After several weeks of consideration, Austin turned down the original offer from Eastern Washington in favor of Idaho. He said he was excited to hear from the Vandal football program, but felt unsure of what to expect when former head coach Robb Akey left the program.
“I didn’t get to know Coach Petrino until after New Year’s, which was when he was hired and I came in for my official visit,” Austin said. “He must have liked what he saw, and I liked my trip to the university. He was gracious enough to offer me a scholarship, which was a big deal for me.”
Both Freddie and Kim said they were happy with Austin’s decision to come to Moscow.
“He’s far enough that he has his own space,” Freddie said. “But he’s a family guy, he loves being able to come home, especially to visit with his brothers.”
Austin said one of the benefits to playing at Idaho is his family’s ability to attend home games.
“I have an awesome family that has been able to support me all four years here,” he said. “I don’t think my dad has missed a home game, and my mother and brothers have been to just about every home game as well.
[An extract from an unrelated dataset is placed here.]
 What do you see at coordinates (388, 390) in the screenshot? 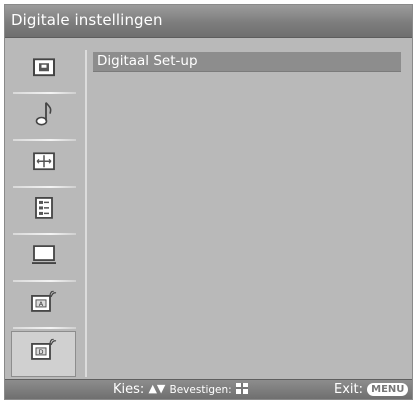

Just to have them be a part of it all and see them is a huge blessing.”
After watching Austin’s success in the Kibbie Dome, his three brothers began to follow in his footsteps. Ryan Rehkow, a senior at Central Valley, recently committed to BYU after earning Class 4A All-State First-Team honors as a punter. Ryan also recorded field goals of 52 and 57 yards as the team’s place-kicker.
“He’s going to be better than I am,” Austin said. “It’s cool to kind of trail blaze the path and see them pick up on it.”
Reflecting on a career
Now in his fourth year with the Vandal football team, Austin has developed into the top kicking prospect in the Sun Belt Conference. The senior has tallied 50 field goals and 103 extra points through three-and-a-half years of play.
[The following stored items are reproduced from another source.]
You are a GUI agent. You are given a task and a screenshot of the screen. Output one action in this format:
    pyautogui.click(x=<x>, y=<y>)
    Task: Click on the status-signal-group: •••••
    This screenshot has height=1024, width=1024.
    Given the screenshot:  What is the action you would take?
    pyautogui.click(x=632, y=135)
Austin’s accomplishments placed him on the watch list for the Lou Groza Award, which is presented to the best collegiate place-kicker in the nation at the conclusion of the season.
“It was just a lot of practice,” Freddie said. “People don’t understand how much time he puts in to get where he’s at.”
Over the course of his collegiate career, Austin has kicked at venues across the nation, ranging from Florida’s Ben Hill Griffin Stadium to USC’s Memorial Coliseum.
“One of my most memorable kicks was at Jordan-Hare Stadium in the third quarter,” Austin said. “You’ve got the SEC crowd, the lights on at night, and to knock it through was a surreal experience.”
Austin said his favorite performance was his freshman homecoming game in 2013. He converted four field goals attempts, including a 25-yard kick with 6:16 left in the game to seal a 26-24 victory over Temple.
“It wasn’t really a game-winner at home, but it ultimately ended up being a big part of it,” Austin said. “The first one is going to be the one that sticks with you forever.”
On Saturday, Austin will walk on the Kibbie Dome turf for the final homecoming game of his collegiate career.
“It’s going to be bittersweet,” Austin said. “Homecoming has always meant a big crowd, and as seniors you want to leave a mark on the program. Obviously we want to win a bowl game this year, but to walk out of here 4-0 on Homecoming Week would be incredible.”